→ AUSGEWÄHLTE TEXTSTELLE
Verdammt, er hat mich erwischt. Fälschlicherweise hatte ich ihn für einen harmlosen, etwas heruntergekommenen Einwohner von GRL-8 gehalten, der irgendeine Frage stellen wollte. Seit der Übernahme des Distrikts durch den skrupellosen Megacorp-Konzern einige Stunden zuvor wirkte mein eigener Arbeitgeber Iagatomi auf viele besorgte Bürger plötzlich nur noch wie ein kleineres Übel. Die Anfragen nach Aufnahme in unseren Konzern häuften sich. Nun ja, nichts was einen einfachen Sicherheitsmann beschäftigen sollte. Leider entpuppte sich mein Gegenüber als fähiger (aber sicher nicht lizensierter!)
Magieanwender. Gleißendes Licht. Blitze in meinem Kopf. Innerhalb von Sekunden war mein Geist in großer Verwirrung.
Was war noch einmal meine Aufgabe? Klar, ich sollte unsere Konzernenklave während der sich ausbreitenden Unruhen vor Übergriffen schützen. Aber vor wem genau? Elfen? Waren das nicht je ne wunderschönen, unglaublich reichen Geschöpfe, denen man mit vorsichtiger Hochachtung begegnen sollte? Nein! Ich hasse Elfen! Ich muss Iagatomi vor ihnen schützen. Ich muss sie töten. (Auch meine eigenen Vorgesetzten? Nein! Doch! Vielleicht?!?)
Da war eines dieser Wesen. Direkt im Eingang unserer Zentrale! Langsam, Zoll für Zoll bewegte ich mein Sturmgewehr in Richtung dieses Feindes (mein Boss?). Irgendwas (mein Unterbewusstsein?) versucht es zu verhindern. Der Feind verschwand, ich konnte mich wieder der Straße zuwenden. Kein Spitzohr in Sicht. Oder doch? Plötzlich ist eines direkt neben mir. Ich muss es töten. Aber … es ist doch Jurojin, ein hohes Tier im Management unseres Konzerns und jemand, den ich insgeheim sehr verehre. Oder nicht? Egal. Ich muss es tun.
Ich muss … Mehr Licht, mehr Blitze in meinem Kopf. Eine wunderschöne, sanfte Stimme. Jona, Du musst mir nichts tun. Wir sind Freunde. Iagatomi ist Deine Familie. Alles ist gut. Hier ist kein böser Elf. Dann ein leichtes Zögern. Die Stimme wird noch ein wenig sanfter. Jona, aber ein böser Elf ist dort draußen. Dort vorne. Siehst Du ihn? Er will Iagatomi schaden. Er will mir schaden. Du möchtest doch nicht, dass er mir schadet, oder? Du musst mich beschützen. Töte ihn, Jona. Töte ihn für mich! Mein Geist wird wieder klar. Endlich. Dankbar schaue ich auf das wunderschöne Wesen, das mich von diesem Zauber befreit hat. Aber dann wird mein Blick hart. Niemand wird Jurojin etwas tun.
Dieser Elf muss sterben. Entschlossen umklammere ich mein Gewehr und lege an …
Gedankenaufzeichnung von Konzernmitarbeiter Jona Rappel, Iagatomi. Angefertigt durch Everlife im Rahmen des Prozesses um die vorübergehende Ausschaltung des Elfen **********. Subjekt bei der Entnahme verstorben. Akte geschlossen.

→ SCHRIFTLICHE AUFGABE A
Gib die Datensätze unverändert wieder, vom ersten Datensatz bis einschließlich der Zeile mit „will tap(821, 636).“.

Gespeicherte Datensätze:

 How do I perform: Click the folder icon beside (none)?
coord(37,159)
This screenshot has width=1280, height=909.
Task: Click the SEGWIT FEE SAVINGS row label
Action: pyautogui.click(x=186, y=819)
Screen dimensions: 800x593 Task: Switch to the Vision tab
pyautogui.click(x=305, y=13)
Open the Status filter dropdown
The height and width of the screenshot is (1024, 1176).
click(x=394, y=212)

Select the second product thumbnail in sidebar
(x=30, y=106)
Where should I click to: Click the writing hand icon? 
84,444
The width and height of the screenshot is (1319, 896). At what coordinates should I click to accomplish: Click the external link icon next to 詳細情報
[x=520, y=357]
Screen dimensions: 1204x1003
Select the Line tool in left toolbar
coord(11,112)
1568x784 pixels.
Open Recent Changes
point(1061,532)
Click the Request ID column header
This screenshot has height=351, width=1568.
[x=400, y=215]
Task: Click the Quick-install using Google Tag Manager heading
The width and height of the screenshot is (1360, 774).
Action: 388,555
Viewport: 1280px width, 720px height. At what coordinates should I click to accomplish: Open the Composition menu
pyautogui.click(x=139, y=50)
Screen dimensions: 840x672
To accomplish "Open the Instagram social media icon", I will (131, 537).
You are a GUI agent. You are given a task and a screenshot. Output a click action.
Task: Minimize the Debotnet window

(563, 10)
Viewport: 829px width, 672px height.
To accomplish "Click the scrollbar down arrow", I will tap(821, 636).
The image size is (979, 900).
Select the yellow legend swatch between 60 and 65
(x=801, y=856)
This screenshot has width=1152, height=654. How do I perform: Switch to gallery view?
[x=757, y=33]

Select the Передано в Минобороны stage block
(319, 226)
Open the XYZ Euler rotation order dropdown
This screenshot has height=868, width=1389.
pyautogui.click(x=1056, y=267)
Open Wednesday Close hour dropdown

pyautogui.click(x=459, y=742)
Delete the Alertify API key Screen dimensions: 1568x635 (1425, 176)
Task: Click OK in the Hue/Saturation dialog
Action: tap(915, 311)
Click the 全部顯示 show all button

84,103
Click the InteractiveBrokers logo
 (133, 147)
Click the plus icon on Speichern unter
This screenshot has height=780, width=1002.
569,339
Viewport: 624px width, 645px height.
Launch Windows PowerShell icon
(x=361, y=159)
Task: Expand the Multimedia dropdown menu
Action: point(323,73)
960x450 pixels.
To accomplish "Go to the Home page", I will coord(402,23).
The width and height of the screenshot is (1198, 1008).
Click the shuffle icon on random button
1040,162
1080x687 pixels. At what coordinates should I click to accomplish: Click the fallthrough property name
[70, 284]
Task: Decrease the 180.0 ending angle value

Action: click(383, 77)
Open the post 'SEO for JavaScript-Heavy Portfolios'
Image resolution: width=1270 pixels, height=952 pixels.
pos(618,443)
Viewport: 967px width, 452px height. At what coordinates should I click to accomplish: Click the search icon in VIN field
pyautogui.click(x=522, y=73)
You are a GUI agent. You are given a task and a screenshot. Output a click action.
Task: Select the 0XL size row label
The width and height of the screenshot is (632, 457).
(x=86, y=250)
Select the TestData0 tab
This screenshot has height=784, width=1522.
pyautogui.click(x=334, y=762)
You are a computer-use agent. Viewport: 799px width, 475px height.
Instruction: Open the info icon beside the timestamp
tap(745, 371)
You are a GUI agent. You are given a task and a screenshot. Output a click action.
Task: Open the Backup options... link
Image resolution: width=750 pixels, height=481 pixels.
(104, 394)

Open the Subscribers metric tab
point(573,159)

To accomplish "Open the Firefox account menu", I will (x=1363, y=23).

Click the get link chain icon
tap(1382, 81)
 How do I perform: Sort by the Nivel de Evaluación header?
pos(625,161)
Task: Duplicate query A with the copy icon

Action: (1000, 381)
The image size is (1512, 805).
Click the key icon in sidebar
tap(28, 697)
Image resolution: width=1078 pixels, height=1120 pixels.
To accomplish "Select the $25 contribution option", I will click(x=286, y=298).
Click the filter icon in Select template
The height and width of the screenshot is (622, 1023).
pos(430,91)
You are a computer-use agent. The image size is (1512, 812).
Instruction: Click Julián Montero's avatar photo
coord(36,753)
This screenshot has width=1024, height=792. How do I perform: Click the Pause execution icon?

→ SCHRIFTLICHE AUFGABE B
Wer hat laut der Textstelle die Gedankenaufzeichnung von Jona Rappel angefertigt?

→ LÖSUNG A
 How do I perform: Click the folder icon beside (none)?
coord(37,159)
This screenshot has width=1280, height=909.
Task: Click the SEGWIT FEE SAVINGS row label
Action: pyautogui.click(x=186, y=819)
Screen dimensions: 800x593 Task: Switch to the Vision tab
pyautogui.click(x=305, y=13)
Open the Status filter dropdown
The height and width of the screenshot is (1024, 1176).
click(x=394, y=212)

Select the second product thumbnail in sidebar
(x=30, y=106)
Where should I click to: Click the writing hand icon? 
84,444
The width and height of the screenshot is (1319, 896). At what coordinates should I click to accomplish: Click the external link icon next to 詳細情報
[x=520, y=357]
Screen dimensions: 1204x1003
Select the Line tool in left toolbar
coord(11,112)
1568x784 pixels.
Open Recent Changes
point(1061,532)
Click the Request ID column header
This screenshot has height=351, width=1568.
[x=400, y=215]
Task: Click the Quick-install using Google Tag Manager heading
The width and height of the screenshot is (1360, 774).
Action: 388,555
Viewport: 1280px width, 720px height. At what coordinates should I click to accomplish: Open the Composition menu
pyautogui.click(x=139, y=50)
Screen dimensions: 840x672
To accomplish "Open the Instagram social media icon", I will (131, 537).
You are a GUI agent. You are given a task and a screenshot. Output a click action.
Task: Minimize the Debotnet window

(563, 10)
Viewport: 829px width, 672px height.
To accomplish "Click the scrollbar down arrow", I will tap(821, 636).

→ LÖSUNG B
Everlife.